## Exercise directions
Please copy these lines exactly as they appear in the records, keeping every line unchanged.

##### Data supplied #####

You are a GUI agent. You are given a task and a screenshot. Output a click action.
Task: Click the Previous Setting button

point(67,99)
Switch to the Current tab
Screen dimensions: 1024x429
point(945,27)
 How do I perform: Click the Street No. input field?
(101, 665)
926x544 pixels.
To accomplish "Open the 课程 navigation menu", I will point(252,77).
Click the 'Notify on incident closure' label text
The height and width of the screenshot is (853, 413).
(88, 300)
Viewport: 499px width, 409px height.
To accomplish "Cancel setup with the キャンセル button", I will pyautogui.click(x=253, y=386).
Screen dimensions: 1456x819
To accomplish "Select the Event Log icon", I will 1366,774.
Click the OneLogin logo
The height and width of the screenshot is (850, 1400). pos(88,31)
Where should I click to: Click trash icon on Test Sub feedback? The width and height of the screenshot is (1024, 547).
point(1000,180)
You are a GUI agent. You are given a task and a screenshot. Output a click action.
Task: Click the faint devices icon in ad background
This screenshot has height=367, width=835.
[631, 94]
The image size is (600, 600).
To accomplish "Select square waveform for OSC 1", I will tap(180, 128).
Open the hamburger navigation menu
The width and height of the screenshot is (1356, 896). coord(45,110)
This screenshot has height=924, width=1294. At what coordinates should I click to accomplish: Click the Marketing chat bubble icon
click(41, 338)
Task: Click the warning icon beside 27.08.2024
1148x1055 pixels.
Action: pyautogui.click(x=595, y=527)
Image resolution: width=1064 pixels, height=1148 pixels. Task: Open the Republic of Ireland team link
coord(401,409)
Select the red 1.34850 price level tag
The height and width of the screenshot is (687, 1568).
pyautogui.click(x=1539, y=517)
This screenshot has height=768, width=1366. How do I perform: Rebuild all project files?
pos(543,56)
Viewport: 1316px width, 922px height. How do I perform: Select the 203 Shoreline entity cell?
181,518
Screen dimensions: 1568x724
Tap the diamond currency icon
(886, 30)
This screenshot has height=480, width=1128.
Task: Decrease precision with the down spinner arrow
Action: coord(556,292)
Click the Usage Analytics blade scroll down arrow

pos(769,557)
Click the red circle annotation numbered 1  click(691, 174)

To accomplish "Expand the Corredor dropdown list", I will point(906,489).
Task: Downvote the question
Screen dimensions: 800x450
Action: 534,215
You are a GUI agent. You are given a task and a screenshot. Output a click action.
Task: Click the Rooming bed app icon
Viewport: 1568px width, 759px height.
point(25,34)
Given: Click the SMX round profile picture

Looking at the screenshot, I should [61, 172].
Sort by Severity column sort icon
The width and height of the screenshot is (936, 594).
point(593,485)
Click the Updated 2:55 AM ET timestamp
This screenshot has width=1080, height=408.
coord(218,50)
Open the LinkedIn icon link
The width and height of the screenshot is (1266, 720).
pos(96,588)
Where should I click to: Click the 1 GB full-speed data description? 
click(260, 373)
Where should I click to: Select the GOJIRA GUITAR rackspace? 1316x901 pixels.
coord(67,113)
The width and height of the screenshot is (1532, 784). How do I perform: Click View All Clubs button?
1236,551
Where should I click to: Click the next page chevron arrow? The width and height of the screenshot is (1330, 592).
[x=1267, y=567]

#####

## The response
You are a GUI agent. You are given a task and a screenshot. Output a click action.
Task: Click the Previous Setting button

point(67,99)
Switch to the Current tab
Screen dimensions: 1024x429
point(945,27)
 How do I perform: Click the Street No. input field?
(101, 665)
926x544 pixels.
To accomplish "Open the 课程 navigation menu", I will point(252,77).
Click the 'Notify on incident closure' label text
The height and width of the screenshot is (853, 413).
(88, 300)
Viewport: 499px width, 409px height.
To accomplish "Cancel setup with the キャンセル button", I will pyautogui.click(x=253, y=386).
Screen dimensions: 1456x819
To accomplish "Select the Event Log icon", I will 1366,774.
Click the OneLogin logo
The height and width of the screenshot is (850, 1400). pos(88,31)
Where should I click to: Click trash icon on Test Sub feedback? The width and height of the screenshot is (1024, 547).
point(1000,180)
You are a GUI agent. You are given a task and a screenshot. Output a click action.
Task: Click the faint devices icon in ad background
This screenshot has height=367, width=835.
[631, 94]
The image size is (600, 600).
To accomplish "Select square waveform for OSC 1", I will tap(180, 128).
Open the hamburger navigation menu
The width and height of the screenshot is (1356, 896). coord(45,110)
This screenshot has height=924, width=1294. At what coordinates should I click to accomplish: Click the Marketing chat bubble icon
click(41, 338)
Task: Click the warning icon beside 27.08.2024
1148x1055 pixels.
Action: pyautogui.click(x=595, y=527)
Image resolution: width=1064 pixels, height=1148 pixels. Task: Open the Republic of Ireland team link
coord(401,409)
Select the red 1.34850 price level tag
The height and width of the screenshot is (687, 1568).
pyautogui.click(x=1539, y=517)
This screenshot has height=768, width=1366. How do I perform: Rebuild all project files?
pos(543,56)
Viewport: 1316px width, 922px height. How do I perform: Select the 203 Shoreline entity cell?
181,518
Screen dimensions: 1568x724
Tap the diamond currency icon
(886, 30)
This screenshot has height=480, width=1128.
Task: Decrease precision with the down spinner arrow
Action: coord(556,292)
Click the Usage Analytics blade scroll down arrow

pos(769,557)
Click the red circle annotation numbered 1  click(691, 174)

To accomplish "Expand the Corredor dropdown list", I will point(906,489).
Task: Downvote the question
Screen dimensions: 800x450
Action: 534,215
You are a GUI agent. You are given a task and a screenshot. Output a click action.
Task: Click the Rooming bed app icon
Viewport: 1568px width, 759px height.
point(25,34)
Given: Click the SMX round profile picture

Looking at the screenshot, I should [61, 172].
Sort by Severity column sort icon
The width and height of the screenshot is (936, 594).
point(593,485)
Click the Updated 2:55 AM ET timestamp
This screenshot has width=1080, height=408.
coord(218,50)
Open the LinkedIn icon link
The width and height of the screenshot is (1266, 720).
pos(96,588)
Where should I click to: Click the 1 GB full-speed data description? 
click(260, 373)
Where should I click to: Select the GOJIRA GUITAR rackspace? 1316x901 pixels.
coord(67,113)
The width and height of the screenshot is (1532, 784). How do I perform: Click View All Clubs button?
1236,551
Where should I click to: Click the next page chevron arrow? The width and height of the screenshot is (1330, 592).
[x=1267, y=567]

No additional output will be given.